Exhibit 10(l)


Amendments dated April 24, 2000 to the 1998 Stock Option Plan


The following sections of the 1998 Stock Option Plan are amended and restated to
read in their entirety as follows with respect to all currently outstanding and
future option grants under such plan:

(1)  SECTION 9. Adjustments

        In the event of any merger, consolidation, reorganization,
     recapitalization, stock dividend (including without limitation, stock
     dividends consisting of securities other than the Stock), distribution
     (other than regular cash dividends), stock split, reverse stock split,
     separation, spin-off, split-off or other distribution of stock or property
     of the Company, or other change in the corporate structure or
     capitalization, there shall be appropriate adjustment made by the Board in
     the number and kind of shares or other property that may be granted in the
     aggregate and to individual Employees under the Plan, the number and the
     kind of shares or other property subject to each outstanding Stock Option
     and Stock Appreciation Right, and the option prices.


(2)  Section 2(d):

     ''Change in Control'' means:

     (1)    the acquisition by any individual, entity or group (within the
     meaning of Section 13(d)(3) or 14(d)(2) of the Securities Exchange Act of
     1934, as amended (the "Exchange Act")) (a "Person") of beneficial ownership
     (within the meaning of Rule 13d-3 promulgated under the Exchange Act) of
     25% or more of either (A) the then-outstanding shares of common stock of
     the Company (the "Outstanding Company Common Stock") or (B) the combined
     voting power of the then-outstanding voting securities of the Company
     entitled to vote generally in the election of directors (the "Outstanding
     Company Voting Securities"); provided, however, that, for purposes of this
     Section 2(d), the following acquisitions shall not constitute a Change of
     Control: (i) any acquisition directly from the Company, (ii) any
     acquisition by the Company, or (iii) any acquisition by any employee
     benefit plan (or related trust) sponsored or maintained by the Company or
     any affiliated company, (iv) any acquisition by any corporation pursuant to
     a transaction that complies with Sections 2(d)(3)(A), 2(d)(3)(B) and
     2(d)(3)(C), or (v) any acquisition that the Board determines, in good
     faith, was inadvertent, if the acquiring Person divests as promptly as
     practicable a sufficient amount of the Outstanding Company Common Stock
     and/or the Outstanding Company Voting Securities, as applicable, to reverse
     such acquisition of 25% or more thereof.
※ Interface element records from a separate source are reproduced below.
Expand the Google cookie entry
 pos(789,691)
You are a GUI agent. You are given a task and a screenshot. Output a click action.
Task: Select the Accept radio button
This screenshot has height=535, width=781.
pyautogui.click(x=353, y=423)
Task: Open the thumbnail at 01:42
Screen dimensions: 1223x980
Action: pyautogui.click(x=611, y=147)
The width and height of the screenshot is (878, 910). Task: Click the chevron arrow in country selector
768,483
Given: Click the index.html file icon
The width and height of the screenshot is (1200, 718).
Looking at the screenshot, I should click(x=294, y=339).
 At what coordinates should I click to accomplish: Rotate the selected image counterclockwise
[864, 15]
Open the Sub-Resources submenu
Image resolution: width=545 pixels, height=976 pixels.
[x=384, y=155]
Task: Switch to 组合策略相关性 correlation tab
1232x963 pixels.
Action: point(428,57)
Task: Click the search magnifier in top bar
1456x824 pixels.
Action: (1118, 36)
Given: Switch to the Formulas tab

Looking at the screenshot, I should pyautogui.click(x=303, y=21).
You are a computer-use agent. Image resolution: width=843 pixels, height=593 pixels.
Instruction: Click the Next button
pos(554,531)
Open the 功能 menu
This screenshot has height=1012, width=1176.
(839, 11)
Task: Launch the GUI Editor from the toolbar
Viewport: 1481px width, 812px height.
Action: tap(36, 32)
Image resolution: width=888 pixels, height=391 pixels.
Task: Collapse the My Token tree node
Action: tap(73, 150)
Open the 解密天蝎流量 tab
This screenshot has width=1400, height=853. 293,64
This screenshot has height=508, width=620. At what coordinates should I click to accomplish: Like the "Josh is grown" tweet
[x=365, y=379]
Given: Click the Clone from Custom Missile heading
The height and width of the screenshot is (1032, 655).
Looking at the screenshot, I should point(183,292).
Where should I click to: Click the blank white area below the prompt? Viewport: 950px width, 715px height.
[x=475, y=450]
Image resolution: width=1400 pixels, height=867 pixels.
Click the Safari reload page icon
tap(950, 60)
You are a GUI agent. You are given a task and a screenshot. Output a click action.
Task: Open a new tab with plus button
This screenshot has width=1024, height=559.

     (2)    Individuals who, as of April 24, 2000, constitute the Board (the
     "Incumbent Board") cease for any reason to constitute at least a majority
     of the Board; provided, however, that any individual becoming a director
     subsequent to April 24, 2000 whose election, or nomination for election as
     a director by the Company's shareholders, was approved by a vote of at
     least a majority of the directors then comprising the Incumbent



     Board shall be considered as though such individual were a member of the
     Incumbent Board, but excluding, for this purpose, any such individual whose
     initial assumption of office occurs as a result of an actual or threatened
     election contest with respect to the election or removal of directors or
     other actual or threatened solicitation of proxies or consents by or on
     behalf of a Person other than the Board.


     (3)     Consummation of a reorganization, merger, consolidation or sale or
     other disposition of all or substantially all of the assets of the Company
     (a "Business Combination"), in each case, unless, following such Business
     Combination, (A) all or substantially all of the individuals and entities
     that were the beneficial owners of the Outstanding Company Common Stock and
     the Outstanding Company Voting Securities immediately prior to such
     Business Combination beneficially own, directly or indirectly, more than
     60% of the then-outstanding shares of common stock and the combined voting
     power of the then-outstanding voting securities entitled to vote generally
     in the election of directors, as the case may be, of the corporation
     resulting from such Business Combination (including, without limitation, a
     corporation that, as a result of such transaction, owns the Company or all
     or substantially all of the Company's assets either directly or through one
     or more subsidiaries) in substantially the same proportions as their
     ownership immediately prior to such Business Combination of the Outstanding
     Company Common Stock and the Outstanding Company Voting Securities, as the
     case may be, (B) no Person (excluding any corporation resulting from such
     Business Combination or any employee benefit plan (or related trust) of the
     Company or such corporation resulting from such Business Combination)
     beneficially owns, directly or indirectly, 25% or more of, respectively,
     the then-outstanding shares of common stock of the corporation resulting
     from such Business Combination or the combined voting power of the then-
     outstanding voting securities of such corporation, except to the extent
     that such ownership existed prior to the Business Combination, and (C) at
     least a majority of the members of the board of directors of the
     corporation resulting from such Business Combination were members of the
     Incumbent Board at the time of the execution of the initial agreement or of
     the action of the Board providing for such Business Combination; or

     (4)     Approval by the shareholders of the Company of a complete
     liquidation or dissolution of the Company.